상기 형질전환된 숙주세포는 원숭이 신장 세포7(COS7: monkey kidney cells)세포, NSO 세포, SP2/0 세포, 차이니즈 햄스터 난소(CHO: chinese hamster ovary) 세포, W138, 어린 햄스터 신장(BHK: baby hamster kidney) 세포, MDCK, 골수종 세포주, HuT 78 세포 및 293 세포, 대장균, 바실러스 서브틸리스(Bacillus subtilis), 스트렙토마이세스 속(Streptomyces sp.), 슈도모나스 속(Pseudomonas sp.), 프로테우스 미라빌리스(Proteus mirabilis) 또는 스타필로코쿠스 속(Staphylococcus sp.), 아스페르길러스 속(Aspergillus sp.), 피치아 파스토리스(Pichia pastoris), 사카로마이세스 세레비지애(Saccharomyces cerevisiae), 쉬조사카로마세스 속(Schizosaccharomyces sp.) 및 뉴로스포라 크라사(Neurospora crassa)에서 선택됨을 특징으로 하는 숙주세포.

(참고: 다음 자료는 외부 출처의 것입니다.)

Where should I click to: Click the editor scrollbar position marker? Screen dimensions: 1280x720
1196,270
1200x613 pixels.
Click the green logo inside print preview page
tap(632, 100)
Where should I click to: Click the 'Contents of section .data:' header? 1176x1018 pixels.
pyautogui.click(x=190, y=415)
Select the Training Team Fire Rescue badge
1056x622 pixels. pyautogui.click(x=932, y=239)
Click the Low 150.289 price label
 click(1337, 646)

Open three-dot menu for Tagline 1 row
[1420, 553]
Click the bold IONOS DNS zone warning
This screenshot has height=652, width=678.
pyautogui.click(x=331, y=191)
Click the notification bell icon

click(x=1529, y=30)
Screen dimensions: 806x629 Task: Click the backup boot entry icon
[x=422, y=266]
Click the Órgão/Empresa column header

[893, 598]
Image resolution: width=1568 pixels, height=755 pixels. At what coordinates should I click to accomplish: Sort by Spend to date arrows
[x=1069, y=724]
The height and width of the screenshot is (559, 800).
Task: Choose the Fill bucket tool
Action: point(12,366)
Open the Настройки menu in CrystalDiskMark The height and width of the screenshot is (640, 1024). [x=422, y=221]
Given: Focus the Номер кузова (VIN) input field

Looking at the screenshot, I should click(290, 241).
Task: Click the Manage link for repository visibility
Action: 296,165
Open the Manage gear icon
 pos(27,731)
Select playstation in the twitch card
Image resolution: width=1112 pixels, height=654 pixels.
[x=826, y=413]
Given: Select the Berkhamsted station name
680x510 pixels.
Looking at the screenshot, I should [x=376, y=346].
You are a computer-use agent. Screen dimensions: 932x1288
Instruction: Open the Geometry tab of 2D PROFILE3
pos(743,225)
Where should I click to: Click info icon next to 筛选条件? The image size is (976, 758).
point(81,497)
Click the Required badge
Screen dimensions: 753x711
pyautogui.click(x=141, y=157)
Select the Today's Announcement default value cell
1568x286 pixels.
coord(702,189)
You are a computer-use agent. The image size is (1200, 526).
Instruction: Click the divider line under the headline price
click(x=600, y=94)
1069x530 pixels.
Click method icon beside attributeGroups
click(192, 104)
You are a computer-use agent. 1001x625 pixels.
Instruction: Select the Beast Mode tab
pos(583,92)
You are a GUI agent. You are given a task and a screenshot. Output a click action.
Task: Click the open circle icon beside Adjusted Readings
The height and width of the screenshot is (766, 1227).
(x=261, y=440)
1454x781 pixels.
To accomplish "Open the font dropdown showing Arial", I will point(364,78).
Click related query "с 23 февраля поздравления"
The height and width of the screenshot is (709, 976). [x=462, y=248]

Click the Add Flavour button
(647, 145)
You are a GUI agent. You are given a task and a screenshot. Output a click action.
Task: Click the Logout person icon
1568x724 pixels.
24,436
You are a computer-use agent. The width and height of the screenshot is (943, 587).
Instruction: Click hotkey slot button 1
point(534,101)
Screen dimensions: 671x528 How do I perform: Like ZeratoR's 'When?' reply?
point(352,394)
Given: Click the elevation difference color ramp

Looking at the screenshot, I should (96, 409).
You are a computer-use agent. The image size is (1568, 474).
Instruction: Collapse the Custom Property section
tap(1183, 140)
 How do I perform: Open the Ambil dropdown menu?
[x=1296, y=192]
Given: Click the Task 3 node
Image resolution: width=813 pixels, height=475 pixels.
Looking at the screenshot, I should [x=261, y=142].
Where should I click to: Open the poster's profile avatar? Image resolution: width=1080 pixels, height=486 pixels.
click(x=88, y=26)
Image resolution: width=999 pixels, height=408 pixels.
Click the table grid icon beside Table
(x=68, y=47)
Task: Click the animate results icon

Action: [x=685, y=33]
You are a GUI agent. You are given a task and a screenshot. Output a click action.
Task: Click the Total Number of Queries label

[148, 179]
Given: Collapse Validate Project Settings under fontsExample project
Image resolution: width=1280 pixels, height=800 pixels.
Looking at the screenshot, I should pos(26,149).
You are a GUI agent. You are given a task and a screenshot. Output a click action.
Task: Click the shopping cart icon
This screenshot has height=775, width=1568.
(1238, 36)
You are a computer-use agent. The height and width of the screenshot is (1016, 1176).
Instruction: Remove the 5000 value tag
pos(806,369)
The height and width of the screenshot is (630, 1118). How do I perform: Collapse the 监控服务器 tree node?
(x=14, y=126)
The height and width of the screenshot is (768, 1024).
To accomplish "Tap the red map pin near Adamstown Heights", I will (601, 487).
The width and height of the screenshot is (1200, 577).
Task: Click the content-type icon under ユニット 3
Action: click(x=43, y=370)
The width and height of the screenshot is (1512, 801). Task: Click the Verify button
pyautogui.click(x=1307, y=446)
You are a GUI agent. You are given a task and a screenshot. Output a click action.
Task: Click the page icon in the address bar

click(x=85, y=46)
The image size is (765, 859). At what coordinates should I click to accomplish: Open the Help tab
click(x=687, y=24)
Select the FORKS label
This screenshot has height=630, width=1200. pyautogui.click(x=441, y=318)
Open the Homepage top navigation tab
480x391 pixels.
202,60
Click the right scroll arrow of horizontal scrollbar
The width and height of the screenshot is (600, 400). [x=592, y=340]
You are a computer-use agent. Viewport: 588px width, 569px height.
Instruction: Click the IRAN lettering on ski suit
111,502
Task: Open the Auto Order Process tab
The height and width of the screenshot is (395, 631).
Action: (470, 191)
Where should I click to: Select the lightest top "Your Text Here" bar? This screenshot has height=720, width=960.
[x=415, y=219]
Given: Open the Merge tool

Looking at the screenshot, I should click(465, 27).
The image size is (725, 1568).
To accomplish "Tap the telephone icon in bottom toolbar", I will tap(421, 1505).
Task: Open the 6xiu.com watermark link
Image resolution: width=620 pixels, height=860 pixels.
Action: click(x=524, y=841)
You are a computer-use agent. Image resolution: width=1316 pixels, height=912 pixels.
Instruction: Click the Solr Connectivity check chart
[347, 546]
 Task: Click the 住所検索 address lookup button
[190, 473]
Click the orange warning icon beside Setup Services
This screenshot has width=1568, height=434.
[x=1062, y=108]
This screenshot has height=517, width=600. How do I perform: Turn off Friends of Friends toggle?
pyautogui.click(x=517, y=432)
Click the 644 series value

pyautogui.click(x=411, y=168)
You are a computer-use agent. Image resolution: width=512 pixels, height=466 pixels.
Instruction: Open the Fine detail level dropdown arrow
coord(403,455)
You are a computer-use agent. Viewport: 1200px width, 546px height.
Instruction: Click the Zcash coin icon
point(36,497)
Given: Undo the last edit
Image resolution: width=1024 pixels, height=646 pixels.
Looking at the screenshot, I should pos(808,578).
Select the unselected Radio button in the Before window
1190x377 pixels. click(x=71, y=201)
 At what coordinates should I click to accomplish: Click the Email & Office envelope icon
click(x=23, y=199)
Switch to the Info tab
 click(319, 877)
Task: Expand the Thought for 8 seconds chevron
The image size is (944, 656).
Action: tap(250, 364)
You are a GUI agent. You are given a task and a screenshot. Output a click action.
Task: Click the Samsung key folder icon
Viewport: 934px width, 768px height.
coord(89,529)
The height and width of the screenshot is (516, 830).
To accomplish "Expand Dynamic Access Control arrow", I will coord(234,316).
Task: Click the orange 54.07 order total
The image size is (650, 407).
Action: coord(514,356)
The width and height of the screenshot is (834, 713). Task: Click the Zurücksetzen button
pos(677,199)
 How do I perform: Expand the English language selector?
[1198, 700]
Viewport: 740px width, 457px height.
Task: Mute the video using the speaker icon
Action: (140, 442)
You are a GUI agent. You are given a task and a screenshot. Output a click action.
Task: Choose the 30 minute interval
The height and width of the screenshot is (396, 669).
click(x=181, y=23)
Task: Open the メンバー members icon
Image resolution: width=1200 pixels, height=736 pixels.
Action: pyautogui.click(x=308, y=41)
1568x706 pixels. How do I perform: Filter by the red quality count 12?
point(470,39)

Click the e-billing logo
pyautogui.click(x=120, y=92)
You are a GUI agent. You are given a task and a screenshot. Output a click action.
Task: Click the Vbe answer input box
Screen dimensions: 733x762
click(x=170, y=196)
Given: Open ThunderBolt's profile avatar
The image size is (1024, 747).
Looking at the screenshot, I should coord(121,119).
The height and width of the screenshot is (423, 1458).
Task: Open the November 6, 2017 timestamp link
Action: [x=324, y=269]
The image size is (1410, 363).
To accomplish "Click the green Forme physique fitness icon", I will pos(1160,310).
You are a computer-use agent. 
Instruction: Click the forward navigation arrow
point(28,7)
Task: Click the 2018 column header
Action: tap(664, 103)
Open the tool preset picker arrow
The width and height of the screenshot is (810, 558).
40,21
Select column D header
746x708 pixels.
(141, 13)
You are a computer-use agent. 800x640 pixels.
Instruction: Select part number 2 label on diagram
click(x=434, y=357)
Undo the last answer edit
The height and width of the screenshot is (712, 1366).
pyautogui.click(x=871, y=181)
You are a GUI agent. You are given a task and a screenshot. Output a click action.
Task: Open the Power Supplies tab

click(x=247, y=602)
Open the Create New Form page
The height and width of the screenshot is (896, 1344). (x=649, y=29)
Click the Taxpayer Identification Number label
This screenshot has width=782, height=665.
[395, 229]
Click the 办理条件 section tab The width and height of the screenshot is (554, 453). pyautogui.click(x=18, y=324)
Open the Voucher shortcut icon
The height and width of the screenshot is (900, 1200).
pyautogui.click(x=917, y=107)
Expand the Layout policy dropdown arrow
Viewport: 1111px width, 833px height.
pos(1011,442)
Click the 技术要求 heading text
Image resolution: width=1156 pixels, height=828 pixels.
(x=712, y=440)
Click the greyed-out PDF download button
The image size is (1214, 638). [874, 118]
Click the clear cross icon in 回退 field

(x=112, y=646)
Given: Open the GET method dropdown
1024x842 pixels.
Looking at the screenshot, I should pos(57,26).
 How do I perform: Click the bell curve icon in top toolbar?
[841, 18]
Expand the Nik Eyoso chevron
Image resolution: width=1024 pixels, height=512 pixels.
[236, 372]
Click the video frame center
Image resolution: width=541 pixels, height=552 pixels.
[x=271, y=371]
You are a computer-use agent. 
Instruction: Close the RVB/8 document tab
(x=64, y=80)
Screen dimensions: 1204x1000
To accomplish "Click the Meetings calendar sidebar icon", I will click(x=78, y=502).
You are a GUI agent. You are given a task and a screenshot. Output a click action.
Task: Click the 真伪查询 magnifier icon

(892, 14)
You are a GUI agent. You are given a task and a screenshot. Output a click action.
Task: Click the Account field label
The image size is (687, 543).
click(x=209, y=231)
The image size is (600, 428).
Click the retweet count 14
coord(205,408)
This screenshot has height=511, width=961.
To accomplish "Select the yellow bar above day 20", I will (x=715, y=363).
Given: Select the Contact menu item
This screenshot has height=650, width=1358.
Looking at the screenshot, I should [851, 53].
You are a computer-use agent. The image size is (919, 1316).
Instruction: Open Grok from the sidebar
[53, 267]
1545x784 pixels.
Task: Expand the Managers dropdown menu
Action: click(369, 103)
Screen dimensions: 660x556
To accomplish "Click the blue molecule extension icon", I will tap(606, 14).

서열번호 1의 내지 6에서 선택되는 어느 하나에 염기서열에 의해 코딩되는 VZV MAV06의 단백질 제조방법.
제 8항에 따른 VZV MAV06의 단백질을 유효성분으로 하는 백신 조성물.
제 9항에 있어서,

체내에 주입시 항체 형성을 증진시키는 역할을 하는 약학적으로 허용가능한 면역보조제(adjuvant)를 추가로 포함하는 것을 특징으로 하는 백신 조성물.
제 10항에 있어서,

상기 면역보조제는 알루미늄염(Al(OH)₃, ALPO₄), 스쿠알렌(squalene), 소르비탄(sorbitane), 폴리소르베이트 80(polysorbate 80), CpG, 리포좀, 콜레스테롤, MPL(monophosphoryl lipid A), GLA(glucopyranosyl lipid A)에서 선택된 하나 이상임을 특징으로 하는 백신 조성물.